Author: Angela Nevoia
Degree:doctor of biology
Speciality: 03.00.13 - Human and animal physiology
Scientific adviser: Valentina Ciochină
doctor, associate professor (docent), Institute of Physiology and Sanacreatology of the ASM
Scientific consultant: Teodor Furdui
doctor habilitat, professor, Institute of Physiology and Sanacreatology of the ASM
Scientific council:


The thesis was presented on the 20 April, 2007
Approved by NCAA on the 14 June, 2007


Adobe PDF document0.28 Mb / in romanian


CZU 612.015.38, 577.122.3, 599.323.4:591.05

Adobe PDF document 0.83 Mb / in romanian
133 pages


chronic excessive stress, chronic sparing stress, nociceptive stress, starvation, ontogenesis, free amino acids, plasma, erythrocyte, catabolism, anabolism


The free amino-acids contents in plasma and erythrocytes of young, adult and senile male Wistar rats in the comfortogenic conditions and under the action of stressogenic factors were studied. The changes in the free amino-acids contents were analysed in the acute excessive stressogenic conditions, as a result of 24 hour immobilization, under chronic nociceptive stress, sparing and excessive, obtained by means of electric footshock and the short-term starvation for 24 and 48 hours. It was revealed that the free amino-acids contents in plasma is different from that in erythrocytes. Alanine and glutamine predominate in plasma, and proline – in erythrocytes. Along with the age, the free amino-acids contents grow continually because of the increase of their concentration in erythrocytes. The maximum concentration of the essential and the non-essential amino-acids was detected in the plasma of the rats of 9 weeks old, the minimum concentration of the essential amino-acids was determined in the rats of 3 weeks old, and the non-essential amino-acids – in the senile ones.

The most considerable changes of the amino-acids contents were determined in the immobilized rats and in those under excessive chronic stress, where the amino-acids contents increased significantly in both the media. The considerable increase of the contents of the essential ketogenic amino-acids, the amino-acids-mediators and the precursors of biogenic amines –γ-amino butyric acid, tryptophan, phenylalanine, ammonia and the amino-acids participating in the synthesis of urea – arginine and ornitine, was characteristic of immobilization. In the excessive chronic stress conditions, the high level of the ketogenic amino-acids was associated with the more enhanced values of the glycogenic amino-acids. The increase of the amino-acids sum in the erythrocytes of the young rats was much more considerable in comparison with that of the adult ones. The chronic sparing stress mostly reflected on the amino-acids contents in erythrocytes. In the young rats, they tended to decrease whereas, in the other age groups, the modifications had bidirectional character. In the young immobilized rats and the senile ones subjected to the excessive chronic stress, the plasma amino-acids contents increase was more considerable in comparison with that of the other age groups whereas the amino-acids contents in erythrocytes diminished.

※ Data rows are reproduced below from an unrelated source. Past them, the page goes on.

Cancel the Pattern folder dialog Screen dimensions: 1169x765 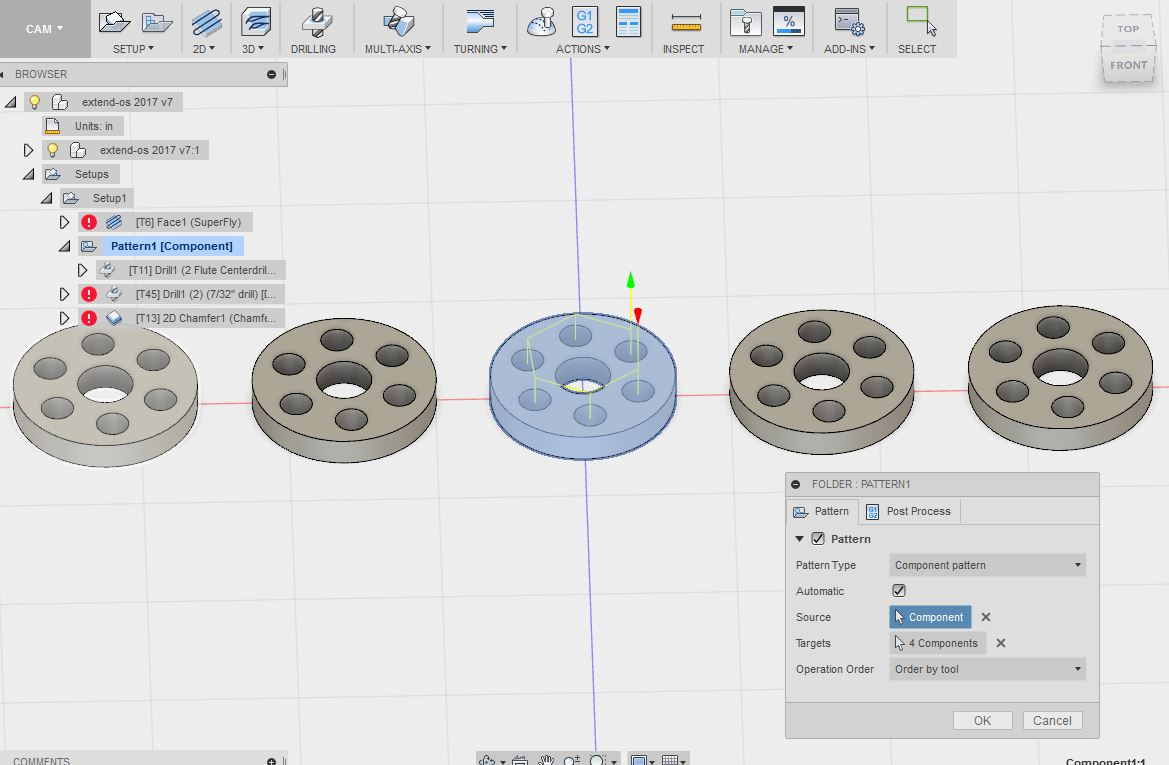point(1051,720)

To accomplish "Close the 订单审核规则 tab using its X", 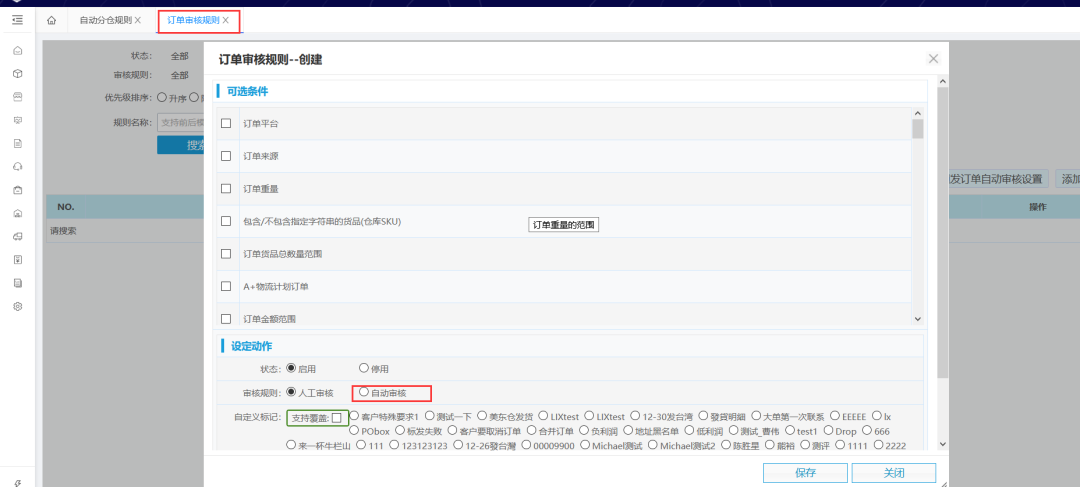I will click(x=226, y=20).
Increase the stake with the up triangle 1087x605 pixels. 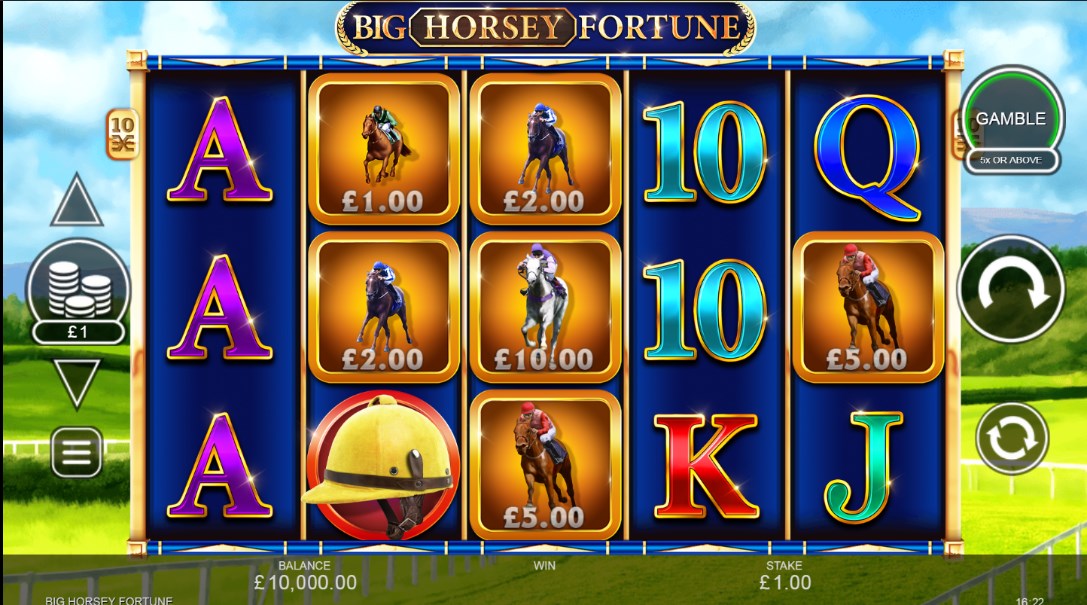tap(77, 201)
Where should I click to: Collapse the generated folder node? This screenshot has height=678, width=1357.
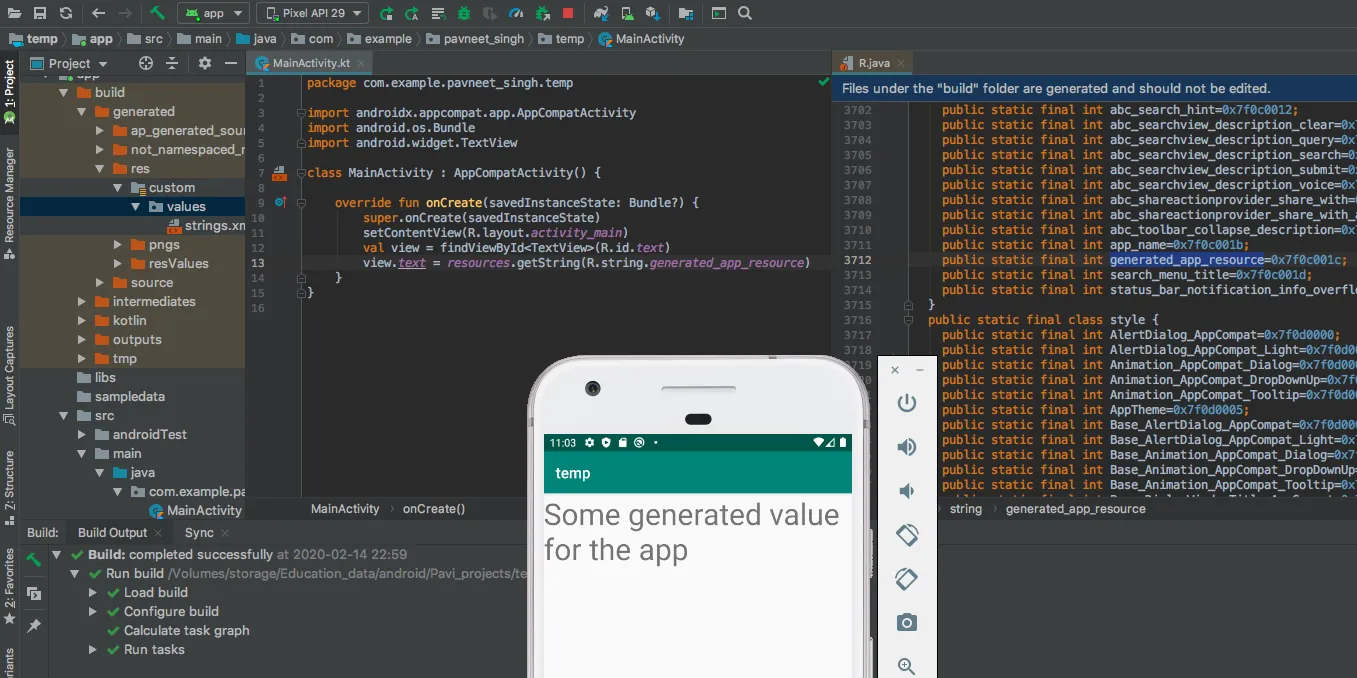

The initial starvation, after 24 hours, determined the decrease of the free amino-acids sum in erythrocytes, then, after 48 hours, the essential amino-acids contents increased in both the media, especially in erythrocytes, and the non-essential amino-acids level decreased in plasma. The changes in the aminogram of the young rats, even after one day of starvation, corresponded with those observed in the adult and in the senile rats after 48 hours. The free amino-acids contents in plasma and erythrocytes and especially their modifications represent a reflection of the substance metabolism of rat organism which reacts to the action of stressogenic factors and has some age peculiarities. It was determined that, in order to obtain a complete characteristic of the nitrogen metabolism, the analysis of the amino-acids contents not only in plasma but also in erythrocytes is necessary.